10272017GHOBLOG

Nothing is Wasted

June 7, 2017

(Blog post at www.steeres.com)
By Andrew Steere
Reprinted by permission of the author.

I remember exactly where I was when I first felt frustrated by how "meaningless" it felt to have to serve in the U.S. Navy.

It was October 1997 and I was spending a semester studying abroad in Australia. I was at a church service, where a group who had just returned from a trip to Namibia was speaking. I listened to their presentation and was struck by how "meaningful" it all seemed, and how, by contrast, what I was doing (studying civil engineering) was not. In hindsight, this was the first time I had a gut feeling that I might want to serve others in the developing world.

I felt really sad that night that I was bonded to the U.S. Navy after graduation. I had forgotten, for the moment, that the Navy was paying for my (very expensive) private undergraduate engineering education, and I could only think, "Lord, if you're placing this desire to serve others in me, how can it be possible that I have to serve in the military for five years?"

I made an appointment with the pastor and shared with him my inner struggle: I have a growing conviction to serve in the developing world, but I have this obstacle in my path. What do I do? He gently noted that it might be possible to serve the Lord faithfully in the Navy and then consider what might follow later. Aside: This man of great judgment and counsel married Mardi and I a year later and has, on many occasions, provided helpful guidance to this easily-distracted-by-shiny-things person.

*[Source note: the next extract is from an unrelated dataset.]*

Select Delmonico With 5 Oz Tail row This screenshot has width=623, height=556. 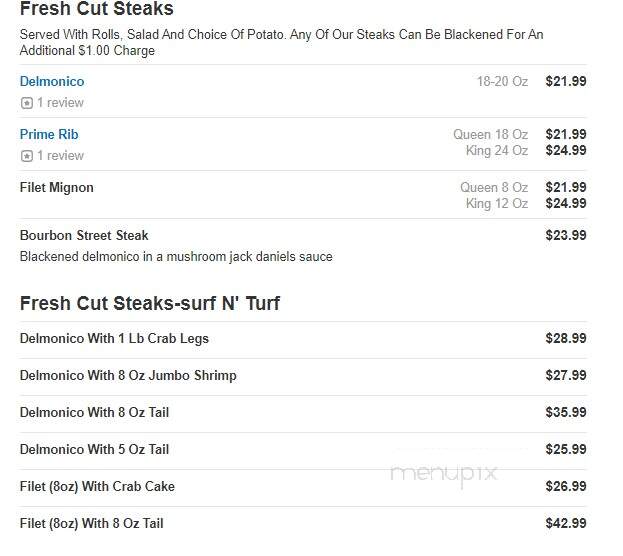tap(303, 449)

I spent 1998 to 2004 as a submarine Naval Officer. Nuclear power, prototype and submarine schools. Three years deployed (15 months underwater) on the USS Maine. Two years teaching strategic nuclear command and control. Work so consuming that everything faded except receiving my warfare and engineering qualifications. Managing divisions of mechanics, missile techs and radiochemists. Memorizing engineering schematics-how every valve and piece of equipment worked, down to the smallest detail and every backup and alarm. When the throttles are opened on the main engines, exactly what happens and in what sequence in the reactor plant? When you lose all power while submerged, which valves fail open and which fail shut?


A place where all three of the medical gases are used every day: our small ICU. Ventilators use both air and oxygen to keep very sick patients alive, and vacuum is used to provide suction as needed to clear airways.

It's 2015 now. We live in Kijabe, Kenya. A few years ago, it became apparent that the number of beds and surgical theatres in the hospital had far outstripped the capacity of the aging oxygen plant. After completing the water project in July, the question: Would I help the hospital engineering team develop and deliver an upgrade of the entire "medical gases" (oxygen, vacuum, and compressed air) system?

It's the most complex project I've helped with here: conversations with doctors to get details on their current and future clinical needs, meetings with manufacturers to find equipment (all manufactured overseas) with local maintenance support, a complete audit of all our medical gas piping and outlets to find leaks and identify system flaws, developing technical specifications.

I was chatting the other day with one of our docs, explaining the redundancy we were building into the new system and walking him through the valves that fail open upon a loss of electricity (to maintain pressure, supplied by a backup oxygen bank), and he said, "Aren't you a civil engineer? This is a pretty far cry from a water tank or a bridge, isn't it?"

Without thinking, I replied "Well, it's basically identical to the oxygen generation and distribution system on a submarine."

And then I stopped.


A visiting manufacturer's rep explaining to our biomed techs why our current oxygen plant can't meet the hospital demand: it's just way too small.

I don't have to think much about the design and operation of our new medical gases system because I learned its engineering basics years ago. On a submarine.

You know, during that "meaningless" time I spent before I got to my "real work."

As I reflect on this, I am struck by a few things.

First, how tempting it is to think of what we're currently doing as unimportant, or at least as less important than "what we'd really like to be doing." There's a "the grass is always greener" distraction in much of life, I find, a constant draw to "something else" and tendency to see our present lives and work as ordinary and less important than something else or someone else's work.

Second, I am struck by how nothing is wasted in God's economy. How important the present moment is, and working with all your might at what you're doing now.

"...the robust Jewish and Christian doctrine of the resurrection, as part of God's new creation, gives more value, not less, to the present world and to our present bodies...with the result that what we do in the present matters enormously....a reason not for sitting back and waiting for it all to happen but for working hard in the present, knowing that nothing done in the Lord, in the power of the Spirit, in the present time will be wasted in God's future (1 Corinthians 15:58)." -Wright, N. T., Surprised by Hope

Nothing done in the Lord, in the power of the Spirit will be wasted in God's future. In my little story, it was a very near future. But the question hangs and resonates: what we do now matters and has a future impact that we won't fully grasp until later.

So be encouraged, and take heart in your work: do it in the Lord and the power of the Spirit. Whatever you're doing, work hard at it. Be excellent at it. Become the best and most capable you can be at your particular vocation, because what you do and how you do it matters.